The warning should raise a red flag for those who are not used to drinking strong coffee, but it isn't just Black Insomnia that poses potential health risks when taken in large amounts.
Other Strong Coffee Brands
Black Insomnia belongs to a family of coffee products that contain exaggerated amounts of caffeine. Other brands that belong to this group and similarly pose dangers with too much intake include Death Wish, Biohazard, Killer Coffee, Shock Coffee, Atomic Coffee, and Perk Up Coffee.
The World Health Organization has warned about the dangers of energy drinks, which contain high amounts of caffeine, particularly when consumed by young people, some of whom mix it with alcohol.
Since 2004 at least 34 people in the United States have died because of symptoms related to the consumption of energy drinks. In a 2015 study, researchers found a link between between the consumption of energy drinks and increased risk of high blood pressure in young people,especially those not used to caffeine intake.

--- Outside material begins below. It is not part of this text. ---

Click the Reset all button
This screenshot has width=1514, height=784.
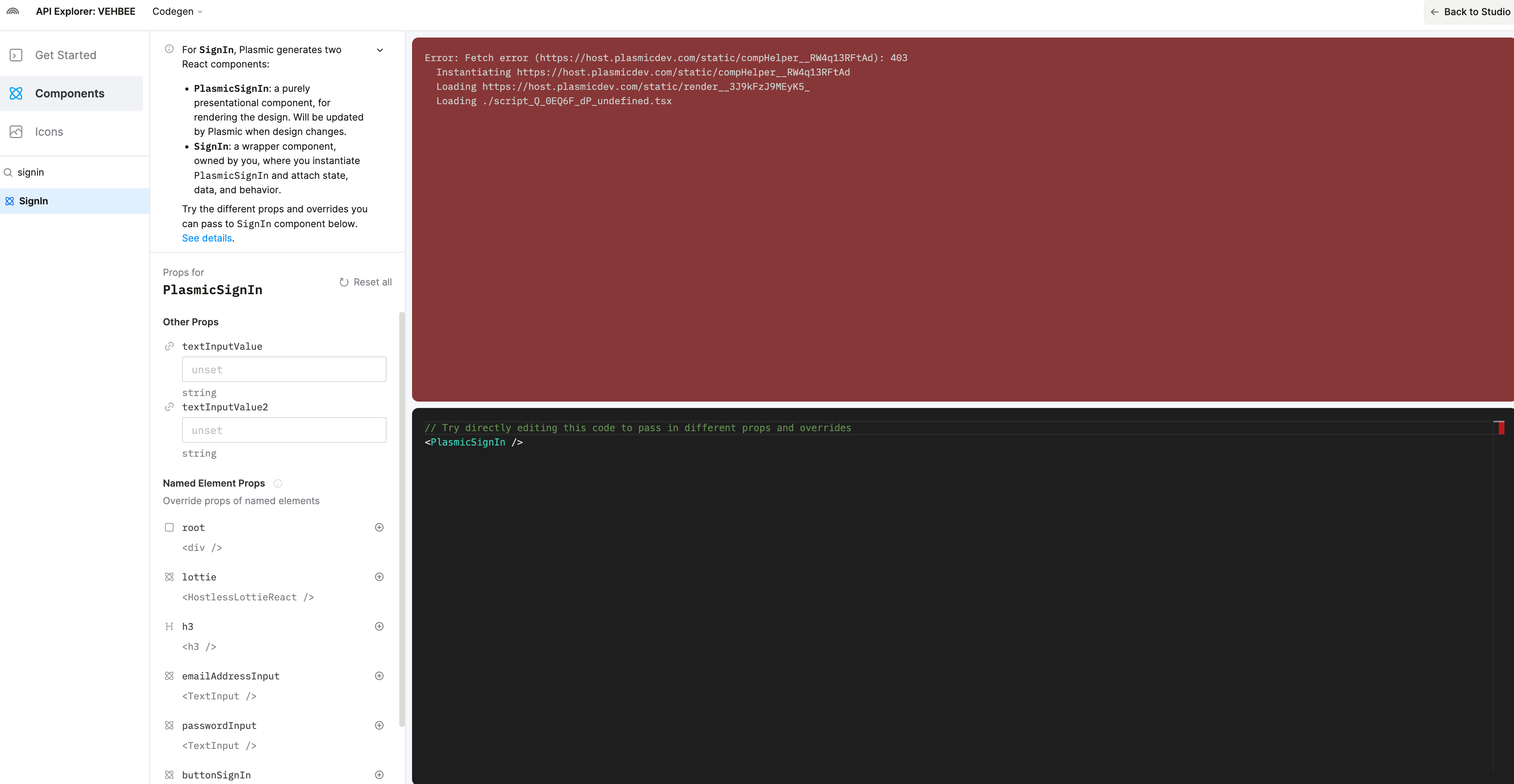pyautogui.click(x=366, y=282)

Powdered caffeine is often sold as a dietary supplement and marketed with vitamins and protein powders to fitness buffs, but there have been several cases of people dying after powdered caffeine intake. In 2014, two seemingly healthy young men died after consuming powdered caffeine, prompting a warning from federal health regulators.
The Food and Drug Administration warned that just 1 teaspoon of pure powdered caffeine is equal to the amount of caffeine present in about 28 cups of regular coffee.
"While consumers of caffeinated products such as coffee, tea, and soda may be aware of caffeine's less serious effects - such as nervousness and tremors - they may not be aware that these pure powdered caffeine products are much more potent and can cause serious health effects, including rapid or dangerously erratic heartbeat, seizures and death," the FDA said.
Many vendors have stopped selling the powdered caffeine but a quick internet search reveals consumers can still easily buy this caffeinated product online.